McCarthy to be energy czar and expand on her former EPA policies

 

She’s baaaack.  Gina McCarthy, the former EPA Administrator under the Obama administration who brought methane regulations for the oil and gas industry and introduced the Waters of the US rule is being picked to be President-elect Biden’s ‘climate czar.’

As such, McCarthy will coordinate domestic climate response across federal agencies. After leaving the EPA when President Trump was elected, McCarthy was picked to head the environmental group the Natural Resources Defense Council.

This is the likely pick of the person responsible for enforcing new and more stringent regulations on on the oil and gas industry in Oklahoma and across the rest of the U.S.

While farm groups and the oil and gas industry might not remember her with a great deal of fondness, others contend she is a “brilliant pick.” At least that’s the response from Greg Gershuny, executive director of The Aspen Institute’s Energy and Environment Program.

He worked with McCarthy when he was Director of Energy and Environment in the Presidential Personnel Office and at the Department of Energy’s Office of Energy Policy and Systems analysis in the Obama administration.

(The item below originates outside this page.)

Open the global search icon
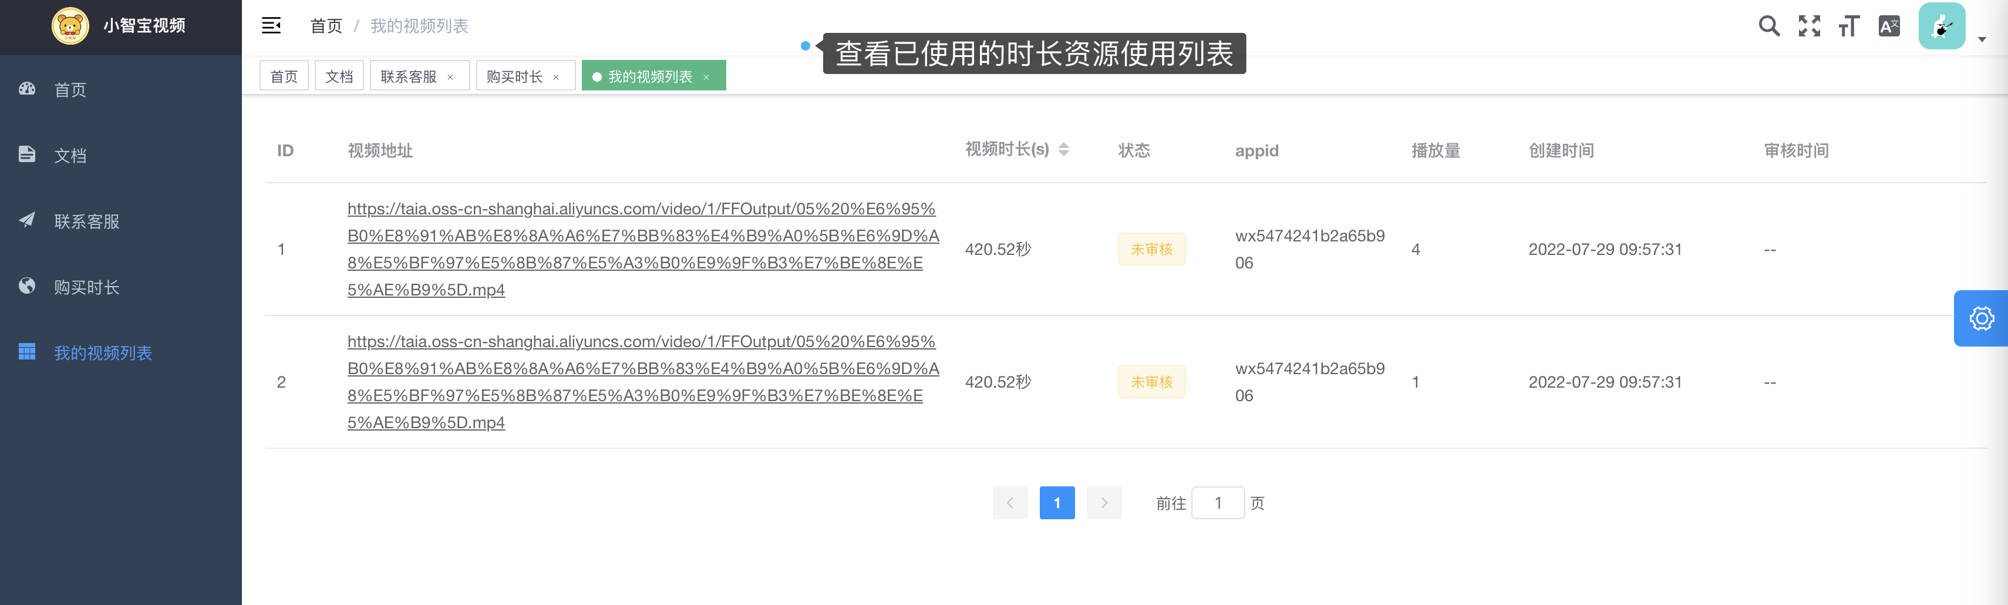 tap(1769, 26)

When the Trump administration suspended the WOTUS rule, it prompted McCarthy respond by calling it “Trump’s dirty water rule.”
“So much for the ‘crystal clear’ water President Trump promised. You don’t make America great by polluting our drinking water supplies, making our beaches unfit for swimming, and increasing flood risk,” she said at the time.
But McCarthy had her own problems as EPA administrator. Recall that in 2016, she was called before Congress to explain the agency’s use of social media to promote WOTUS. She contended the EPA did nothing wrong even though the Government Accountability Office said the agency illegally engaged in “propaganda.”
As the nation’s climate czar she is expected to expand environmental regulations, even more than she did in the Obama administration when she toughened auto emission standards, laid out the methane regulations on oil and gas and created emissions limits on power plants.
While the Trump administration undid much of what McCarthy did as EPA administrator, observers believe she will not only reverse the current administration’s work but go well beyond her previous efforts.
Biden is also expected to tap former Michigan Gov. Jennifer Granholm to head the Energy Department. She served as Michigan’s governor from 2003 to 2011 and was the state’s attorney general from 1999 to 2003.
She also has work experience with Biden as they formulated the Obama administration’s auto industry bailout plan.
Granholm is now a professor at the University of California at Berkeley.